On Thu, Jan 09, 2020 at 02:45:46PM +0100, Claudio Jeker wrote:
> The RDE needs to know the local v4 and v6 address of a session so that
> nexthop self works. Until now the lookup for the other AF address was done
> in the RDE when the session got established. This diff moves this code
> over to the SE where it fits better. Especially this allows to remove the
> route pledge from the RDE.
>
> This diff works for me but I would like more tests especially on link
> local IPv6 sessions (the KAME embedded scope curse haunts me again).
ping...
--
:wq Claudio
? obj
Index: bgpd.h
===================================================================
RCS file: /cvs/src/usr.sbin/bgpd/bgpd.h,v
retrieving revision 1.397
diff -u -p -r1.397 bgpd.h
--- bgpd.h 9 Jan 2020 11:55:25 -0000 1.397
+++ bgpd.h 9 Jan 2020 13:37:19 -0000
@@ -656,7 +656,8 @@ struct kif {
};
struct session_up {
- struct bgpd_addr local_addr;
+ struct bgpd_addr local_v4_addr;
+ struct bgpd_addr local_v6_addr;
struct bgpd_addr remote_addr;
struct capabilities capa;
u_int32_t remote_bgpid;
Index: rde.c
===================================================================
RCS file: /cvs/src/usr.sbin/bgpd/rde.c,v
retrieving revision 1.498
diff -u -p -r1.498 rde.c
--- rde.c 9 Jan 2020 13:31:52 -0000 1.498
+++ rde.c 9 Jan 2020 13:37:19 -0000
@@ -177,7 +177,7 @@ rde_main(int debug, int verbose)

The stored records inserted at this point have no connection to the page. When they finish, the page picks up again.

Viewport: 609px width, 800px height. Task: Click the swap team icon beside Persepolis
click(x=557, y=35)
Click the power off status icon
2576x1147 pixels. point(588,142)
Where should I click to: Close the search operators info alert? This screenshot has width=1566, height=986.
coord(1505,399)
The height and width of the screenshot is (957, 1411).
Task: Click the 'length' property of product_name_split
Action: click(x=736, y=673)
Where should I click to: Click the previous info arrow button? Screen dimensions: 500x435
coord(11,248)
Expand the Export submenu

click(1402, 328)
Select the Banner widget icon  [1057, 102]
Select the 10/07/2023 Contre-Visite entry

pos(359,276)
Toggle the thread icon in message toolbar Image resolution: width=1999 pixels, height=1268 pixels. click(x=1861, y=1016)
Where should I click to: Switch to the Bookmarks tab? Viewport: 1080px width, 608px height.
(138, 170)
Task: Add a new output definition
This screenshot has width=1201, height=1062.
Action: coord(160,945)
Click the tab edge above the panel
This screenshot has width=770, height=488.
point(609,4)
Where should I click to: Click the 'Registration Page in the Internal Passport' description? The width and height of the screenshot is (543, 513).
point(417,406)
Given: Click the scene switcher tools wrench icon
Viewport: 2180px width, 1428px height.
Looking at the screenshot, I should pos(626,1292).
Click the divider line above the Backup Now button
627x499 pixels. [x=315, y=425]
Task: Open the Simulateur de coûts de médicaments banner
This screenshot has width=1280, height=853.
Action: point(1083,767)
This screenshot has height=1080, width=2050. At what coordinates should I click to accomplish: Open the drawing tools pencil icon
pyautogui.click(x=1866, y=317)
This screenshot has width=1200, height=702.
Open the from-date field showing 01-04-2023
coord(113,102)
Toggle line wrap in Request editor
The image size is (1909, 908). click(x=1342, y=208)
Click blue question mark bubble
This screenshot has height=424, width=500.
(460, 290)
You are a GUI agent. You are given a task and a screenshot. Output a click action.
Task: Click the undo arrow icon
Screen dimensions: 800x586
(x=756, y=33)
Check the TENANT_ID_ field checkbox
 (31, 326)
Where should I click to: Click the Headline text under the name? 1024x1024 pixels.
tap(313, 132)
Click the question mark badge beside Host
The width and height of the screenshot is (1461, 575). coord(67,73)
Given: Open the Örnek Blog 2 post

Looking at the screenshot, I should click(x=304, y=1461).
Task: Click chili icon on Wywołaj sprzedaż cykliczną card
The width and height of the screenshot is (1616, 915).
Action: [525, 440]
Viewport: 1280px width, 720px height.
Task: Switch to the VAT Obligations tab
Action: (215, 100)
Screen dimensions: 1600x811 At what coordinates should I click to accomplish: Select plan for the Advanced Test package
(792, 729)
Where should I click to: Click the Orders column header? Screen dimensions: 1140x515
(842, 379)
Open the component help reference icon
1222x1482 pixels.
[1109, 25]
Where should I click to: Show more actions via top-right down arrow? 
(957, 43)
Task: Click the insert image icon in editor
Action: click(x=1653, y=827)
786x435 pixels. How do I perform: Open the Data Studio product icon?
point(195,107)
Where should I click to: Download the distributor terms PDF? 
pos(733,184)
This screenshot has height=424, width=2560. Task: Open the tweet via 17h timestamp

setresuid(pw->pw_uid, pw->pw_uid, pw->pw_uid))
fatal("can't drop privileges");
- if (pledge("stdio route recvfd", NULL) == -1)
+ if (pledge("stdio recvfd", NULL) == -1)
fatal("pledge");
signal(SIGTERM, rde_sighdlr);
Index: rde_peer.c
===================================================================
RCS file: /cvs/src/usr.sbin/bgpd/rde_peer.c,v
retrieving revision 1.2
diff -u -p -r1.2 rde_peer.c
--- rde_peer.c 9 Jan 2020 13:31:52 -0000 1.2
+++ rde_peer.c 9 Jan 2020 13:37:19 -0000
@@ -17,9 +17,7 @@
*/
#include <sys/types.h>
#include <sys/queue.h>
-#include <sys/socket.h>
-#include <ifaddrs.h>
#include <stdlib.h>
#include <stdio.h>
#include <string.h>
@@ -306,102 +304,6 @@ rde_up_dump_done(void *ptr, u_int8_t aid
fatal("%s: prefix_dump_new", __func__);
}
-static int
-sa_cmp(struct bgpd_addr *a, struct sockaddr *b)
-{
- struct sockaddr_in *in_b;
- struct sockaddr_in6 *in6_b;
-
- if (aid2af(a->aid) != b->sa_family)
- return (1);
-
- switch (b->sa_family) {
- case AF_INET:
- in_b = (struct sockaddr_in *)b;
- if (a->v4.s_addr != in_b->sin_addr.s_addr)
- return (1);
- break;
- case AF_INET6:
- in6_b = (struct sockaddr_in6 *)b;
-#ifdef __KAME__
- /* directly stolen from sbin/ifconfig/ifconfig.c */
- if (IN6_IS_ADDR_LINKLOCAL(&in6_b->sin6_addr)) {
- in6_b->sin6_scope_id =
- ntohs(*(u_int16_t *)&in6_b->sin6_addr.s6_addr[2]);
- in6_b->sin6_addr.s6_addr[2] =
- in6_b->sin6_addr.s6_addr[3] = 0;
- }
-#endif
- if (bcmp(&a->v6, &in6_b->sin6_addr,
- sizeof(struct in6_addr)))
- return (1);
- break;
- default:
- fatal("king bula sez: unknown address family");
- /* NOTREACHED */
- }
-
- return (0);
-}
-
-/*
- * Figure out the local IP addresses most suitable for this session.
- * This looks up the local address of other address family based on
- * the address of the TCP session.
- */
-static int
-peer_localaddrs(struct rde_peer *peer, struct bgpd_addr *laddr)
-{
- struct ifaddrs *ifap, *ifa, *match;
-
- if (getifaddrs(&ifap) == -1)
- fatal("getifaddrs");
-
- for (match = ifap; match != NULL; match = match->ifa_next)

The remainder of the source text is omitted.